Before marketing to groups, there are several things that a business needs to consider in order to be group ready. Here are ten tips to ensure you are ready to host a tour group:
- Spell out what you are offering and price the package per person, inclusive of taxes and all fees. Tour operators price trips by the person. The easier you make it for them to package a trip, the more likely they are to book a group.
- The industry standard is to offer a complimentary ticket/meal to the tour director and driver.
- Can a motorcoach access your property? Motorcoaches are BIG. They need ample room to make turns and sufficient height to navigate parking lots and driveways.
- The bathroom on the bus is for “emergency use only.” You need at least one bathroom for guests to use while visiting. A port-a-potty is generally not acceptable. Always be honest with tour operators about your restroom facilities BEFORE they book. Good tour operators will plan stops with ample restrooms before and after your attraction.
- Staff up. Motorcoach groups bring 40-55 people. For small establishments, that is a lot of people at one time!
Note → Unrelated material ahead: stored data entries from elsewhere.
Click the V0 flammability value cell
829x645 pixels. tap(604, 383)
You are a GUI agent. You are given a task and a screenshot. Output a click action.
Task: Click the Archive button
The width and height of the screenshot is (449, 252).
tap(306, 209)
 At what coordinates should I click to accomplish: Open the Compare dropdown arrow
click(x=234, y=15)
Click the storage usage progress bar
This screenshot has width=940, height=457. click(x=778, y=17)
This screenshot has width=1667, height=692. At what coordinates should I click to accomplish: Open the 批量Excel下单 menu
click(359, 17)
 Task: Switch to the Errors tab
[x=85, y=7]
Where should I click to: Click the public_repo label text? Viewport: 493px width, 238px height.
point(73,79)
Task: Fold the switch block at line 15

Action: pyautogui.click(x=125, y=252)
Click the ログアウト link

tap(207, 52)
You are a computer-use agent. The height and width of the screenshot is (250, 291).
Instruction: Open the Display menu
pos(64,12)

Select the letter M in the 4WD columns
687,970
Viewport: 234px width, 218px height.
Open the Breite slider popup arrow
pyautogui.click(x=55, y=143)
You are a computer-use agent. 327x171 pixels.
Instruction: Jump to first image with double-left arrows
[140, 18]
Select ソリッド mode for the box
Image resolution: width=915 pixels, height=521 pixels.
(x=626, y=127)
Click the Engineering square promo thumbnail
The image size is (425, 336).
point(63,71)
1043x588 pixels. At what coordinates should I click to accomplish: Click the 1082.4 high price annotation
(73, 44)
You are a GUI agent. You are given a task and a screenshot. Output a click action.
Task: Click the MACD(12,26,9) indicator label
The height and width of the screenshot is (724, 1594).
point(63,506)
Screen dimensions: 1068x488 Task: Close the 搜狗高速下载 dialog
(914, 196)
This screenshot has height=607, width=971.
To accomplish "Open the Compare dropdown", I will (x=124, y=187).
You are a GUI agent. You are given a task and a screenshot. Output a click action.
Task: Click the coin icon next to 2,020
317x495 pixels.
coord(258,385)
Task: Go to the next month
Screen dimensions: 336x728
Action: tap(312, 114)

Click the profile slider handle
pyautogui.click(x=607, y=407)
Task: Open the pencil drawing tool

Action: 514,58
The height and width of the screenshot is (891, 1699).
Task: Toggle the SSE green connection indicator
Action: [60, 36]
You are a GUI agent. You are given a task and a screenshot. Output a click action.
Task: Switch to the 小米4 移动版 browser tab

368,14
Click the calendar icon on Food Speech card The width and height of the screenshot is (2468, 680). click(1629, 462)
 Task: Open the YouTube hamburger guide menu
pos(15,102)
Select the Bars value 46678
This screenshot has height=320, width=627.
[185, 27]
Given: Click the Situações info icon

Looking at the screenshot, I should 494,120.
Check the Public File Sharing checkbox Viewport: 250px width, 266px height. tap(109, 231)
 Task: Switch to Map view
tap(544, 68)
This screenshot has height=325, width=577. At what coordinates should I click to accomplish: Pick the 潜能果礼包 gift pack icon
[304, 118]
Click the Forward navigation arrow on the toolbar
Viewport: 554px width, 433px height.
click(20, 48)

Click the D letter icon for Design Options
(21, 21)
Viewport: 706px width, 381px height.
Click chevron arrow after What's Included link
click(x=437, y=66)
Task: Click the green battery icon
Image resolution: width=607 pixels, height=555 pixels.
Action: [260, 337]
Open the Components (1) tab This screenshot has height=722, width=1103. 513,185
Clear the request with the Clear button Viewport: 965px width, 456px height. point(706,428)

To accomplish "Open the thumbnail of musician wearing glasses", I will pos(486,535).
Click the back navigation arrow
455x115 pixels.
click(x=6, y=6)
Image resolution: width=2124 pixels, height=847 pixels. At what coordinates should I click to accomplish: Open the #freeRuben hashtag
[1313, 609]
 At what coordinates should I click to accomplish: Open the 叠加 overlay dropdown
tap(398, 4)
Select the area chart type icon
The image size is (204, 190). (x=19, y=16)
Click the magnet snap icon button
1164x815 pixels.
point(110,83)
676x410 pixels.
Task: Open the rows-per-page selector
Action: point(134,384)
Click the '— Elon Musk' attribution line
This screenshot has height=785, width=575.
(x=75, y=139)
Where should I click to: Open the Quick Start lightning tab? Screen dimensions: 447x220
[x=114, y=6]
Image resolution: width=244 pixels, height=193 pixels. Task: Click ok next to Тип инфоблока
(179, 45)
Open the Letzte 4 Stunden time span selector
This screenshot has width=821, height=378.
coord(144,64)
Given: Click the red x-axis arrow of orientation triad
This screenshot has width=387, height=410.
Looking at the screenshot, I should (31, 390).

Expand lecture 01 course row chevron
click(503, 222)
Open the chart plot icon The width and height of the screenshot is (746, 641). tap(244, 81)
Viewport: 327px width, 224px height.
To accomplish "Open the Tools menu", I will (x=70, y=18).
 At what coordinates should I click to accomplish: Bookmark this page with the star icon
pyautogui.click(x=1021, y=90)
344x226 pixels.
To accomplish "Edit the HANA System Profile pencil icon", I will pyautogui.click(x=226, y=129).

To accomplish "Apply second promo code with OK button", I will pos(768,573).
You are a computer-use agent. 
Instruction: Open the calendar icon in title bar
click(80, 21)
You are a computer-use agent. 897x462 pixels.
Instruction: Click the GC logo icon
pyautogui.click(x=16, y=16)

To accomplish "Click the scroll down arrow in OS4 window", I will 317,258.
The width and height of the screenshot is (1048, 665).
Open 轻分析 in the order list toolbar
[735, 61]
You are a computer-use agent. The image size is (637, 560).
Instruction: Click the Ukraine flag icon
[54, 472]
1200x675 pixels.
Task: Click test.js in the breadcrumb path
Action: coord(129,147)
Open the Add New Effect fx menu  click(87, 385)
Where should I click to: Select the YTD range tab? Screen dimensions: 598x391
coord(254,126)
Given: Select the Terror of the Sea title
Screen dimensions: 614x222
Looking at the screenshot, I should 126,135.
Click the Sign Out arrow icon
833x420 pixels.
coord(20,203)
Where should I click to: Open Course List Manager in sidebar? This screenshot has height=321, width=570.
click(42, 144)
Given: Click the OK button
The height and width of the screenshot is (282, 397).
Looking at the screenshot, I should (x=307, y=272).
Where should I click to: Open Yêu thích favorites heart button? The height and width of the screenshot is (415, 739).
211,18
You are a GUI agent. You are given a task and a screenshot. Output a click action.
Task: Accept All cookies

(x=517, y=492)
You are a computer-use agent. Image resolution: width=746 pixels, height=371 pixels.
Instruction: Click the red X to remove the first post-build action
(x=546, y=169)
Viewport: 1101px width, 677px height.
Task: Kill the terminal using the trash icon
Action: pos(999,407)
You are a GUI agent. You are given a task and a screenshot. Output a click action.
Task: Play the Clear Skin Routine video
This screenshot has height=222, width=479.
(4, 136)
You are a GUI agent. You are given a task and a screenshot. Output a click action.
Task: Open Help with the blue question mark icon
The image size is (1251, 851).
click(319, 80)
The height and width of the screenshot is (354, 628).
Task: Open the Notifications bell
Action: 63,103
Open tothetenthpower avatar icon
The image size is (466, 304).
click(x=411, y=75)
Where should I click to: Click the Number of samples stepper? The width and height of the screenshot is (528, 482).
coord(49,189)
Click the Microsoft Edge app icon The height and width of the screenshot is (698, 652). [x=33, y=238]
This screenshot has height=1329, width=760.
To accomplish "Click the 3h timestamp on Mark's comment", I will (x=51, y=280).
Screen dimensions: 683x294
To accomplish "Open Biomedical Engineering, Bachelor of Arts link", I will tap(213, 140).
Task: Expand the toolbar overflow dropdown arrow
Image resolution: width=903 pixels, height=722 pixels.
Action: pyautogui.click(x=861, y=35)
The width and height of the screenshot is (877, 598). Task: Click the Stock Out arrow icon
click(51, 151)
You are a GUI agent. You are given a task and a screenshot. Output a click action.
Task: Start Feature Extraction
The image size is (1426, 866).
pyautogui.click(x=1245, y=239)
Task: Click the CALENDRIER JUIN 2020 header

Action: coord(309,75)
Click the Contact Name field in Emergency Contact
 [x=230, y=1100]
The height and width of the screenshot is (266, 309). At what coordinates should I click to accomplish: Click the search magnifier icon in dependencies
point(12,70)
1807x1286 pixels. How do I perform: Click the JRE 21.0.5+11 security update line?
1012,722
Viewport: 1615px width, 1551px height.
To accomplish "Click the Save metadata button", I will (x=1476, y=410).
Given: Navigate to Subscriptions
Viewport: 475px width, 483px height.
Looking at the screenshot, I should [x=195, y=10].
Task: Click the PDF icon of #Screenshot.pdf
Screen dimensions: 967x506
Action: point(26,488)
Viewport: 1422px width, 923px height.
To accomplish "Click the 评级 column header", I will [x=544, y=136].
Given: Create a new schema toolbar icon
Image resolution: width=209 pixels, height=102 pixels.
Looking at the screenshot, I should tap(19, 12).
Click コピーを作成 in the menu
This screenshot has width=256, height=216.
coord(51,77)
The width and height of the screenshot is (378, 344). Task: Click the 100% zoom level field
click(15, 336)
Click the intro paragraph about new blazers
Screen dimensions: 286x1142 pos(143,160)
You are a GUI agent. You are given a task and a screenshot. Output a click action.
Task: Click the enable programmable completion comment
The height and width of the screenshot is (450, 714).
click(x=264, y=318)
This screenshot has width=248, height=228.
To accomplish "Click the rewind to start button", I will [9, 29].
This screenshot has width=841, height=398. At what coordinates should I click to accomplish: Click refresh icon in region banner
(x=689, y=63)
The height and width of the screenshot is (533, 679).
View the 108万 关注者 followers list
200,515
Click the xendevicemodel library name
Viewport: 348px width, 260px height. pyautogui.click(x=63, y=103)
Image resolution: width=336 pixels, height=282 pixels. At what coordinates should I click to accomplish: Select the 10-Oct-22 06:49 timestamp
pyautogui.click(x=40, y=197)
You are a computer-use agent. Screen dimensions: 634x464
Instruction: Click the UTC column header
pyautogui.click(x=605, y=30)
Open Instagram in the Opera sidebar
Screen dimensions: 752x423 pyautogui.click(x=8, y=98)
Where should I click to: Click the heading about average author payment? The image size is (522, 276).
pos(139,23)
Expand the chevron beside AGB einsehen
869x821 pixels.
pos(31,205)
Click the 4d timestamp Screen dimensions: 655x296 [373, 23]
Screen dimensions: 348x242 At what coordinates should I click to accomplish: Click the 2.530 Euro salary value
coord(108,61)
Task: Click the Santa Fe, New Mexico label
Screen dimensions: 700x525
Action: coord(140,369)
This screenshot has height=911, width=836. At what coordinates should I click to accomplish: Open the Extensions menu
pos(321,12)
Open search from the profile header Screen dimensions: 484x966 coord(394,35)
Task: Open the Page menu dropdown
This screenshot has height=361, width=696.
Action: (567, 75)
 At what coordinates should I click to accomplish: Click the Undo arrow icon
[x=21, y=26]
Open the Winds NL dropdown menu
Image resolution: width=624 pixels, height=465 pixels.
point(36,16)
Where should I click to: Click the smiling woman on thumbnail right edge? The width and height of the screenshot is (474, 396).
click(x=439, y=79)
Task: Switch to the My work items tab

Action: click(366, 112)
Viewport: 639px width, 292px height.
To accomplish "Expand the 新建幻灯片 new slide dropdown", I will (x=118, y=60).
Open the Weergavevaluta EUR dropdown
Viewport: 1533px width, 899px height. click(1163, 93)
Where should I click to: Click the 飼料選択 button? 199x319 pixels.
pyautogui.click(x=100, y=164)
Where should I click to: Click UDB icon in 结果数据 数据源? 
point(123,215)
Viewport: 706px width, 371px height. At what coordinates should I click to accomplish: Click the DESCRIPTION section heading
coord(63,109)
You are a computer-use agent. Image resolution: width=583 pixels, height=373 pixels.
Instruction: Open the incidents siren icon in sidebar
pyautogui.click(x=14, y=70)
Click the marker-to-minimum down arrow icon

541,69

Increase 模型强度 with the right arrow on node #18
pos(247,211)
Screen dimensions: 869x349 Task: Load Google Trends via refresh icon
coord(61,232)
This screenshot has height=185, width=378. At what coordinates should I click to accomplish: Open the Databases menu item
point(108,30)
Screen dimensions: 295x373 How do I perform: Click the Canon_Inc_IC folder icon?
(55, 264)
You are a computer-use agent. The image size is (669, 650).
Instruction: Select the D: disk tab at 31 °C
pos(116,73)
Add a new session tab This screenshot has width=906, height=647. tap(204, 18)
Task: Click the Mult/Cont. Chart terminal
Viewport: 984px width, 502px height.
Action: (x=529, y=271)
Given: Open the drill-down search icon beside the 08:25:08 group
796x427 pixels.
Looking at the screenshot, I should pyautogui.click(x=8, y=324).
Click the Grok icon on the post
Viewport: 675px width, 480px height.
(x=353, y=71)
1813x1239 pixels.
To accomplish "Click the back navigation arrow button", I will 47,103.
Bring in extra staff to greet, serve, and work registers.
- A little attention goes a long way. Step outside to greet the bus. Hop on and welcome everyone to your place. This is their vacation and they want to feel special! Making them feel welcome before they walk through the door sets the right tone for the visit.
- Clear a path. Many groups are senior travelers. It is essential that there is a clear, even path from the bus to the entrance and throughout the facility. Shift tables and merchandise inside to make sure people can easily maneuver once they come inside.
- If you are an outdoor attraction, have a Plan B. This could mean giving everyone rain ponchos or being flexible with rescheduling. Have a plan!
- Figure out logistics. Will the entire group fit in one area? Will you split the group up? Do you need a microphone to be heard? Have you allowed ample time to experience your site? They will need time for the restrooms and shopping. Groups of 50 travel much slower than individual visitors.
- Always remember—the experience a group has at your attraction directly impacts the reputation of the tour operator that brings the group. If group members have an amazing experience, the tour operator will become your regular customer. Likewise, if group members have a bad experience, the tour operator’s reputation can suffer. Don’t forget to say thank you!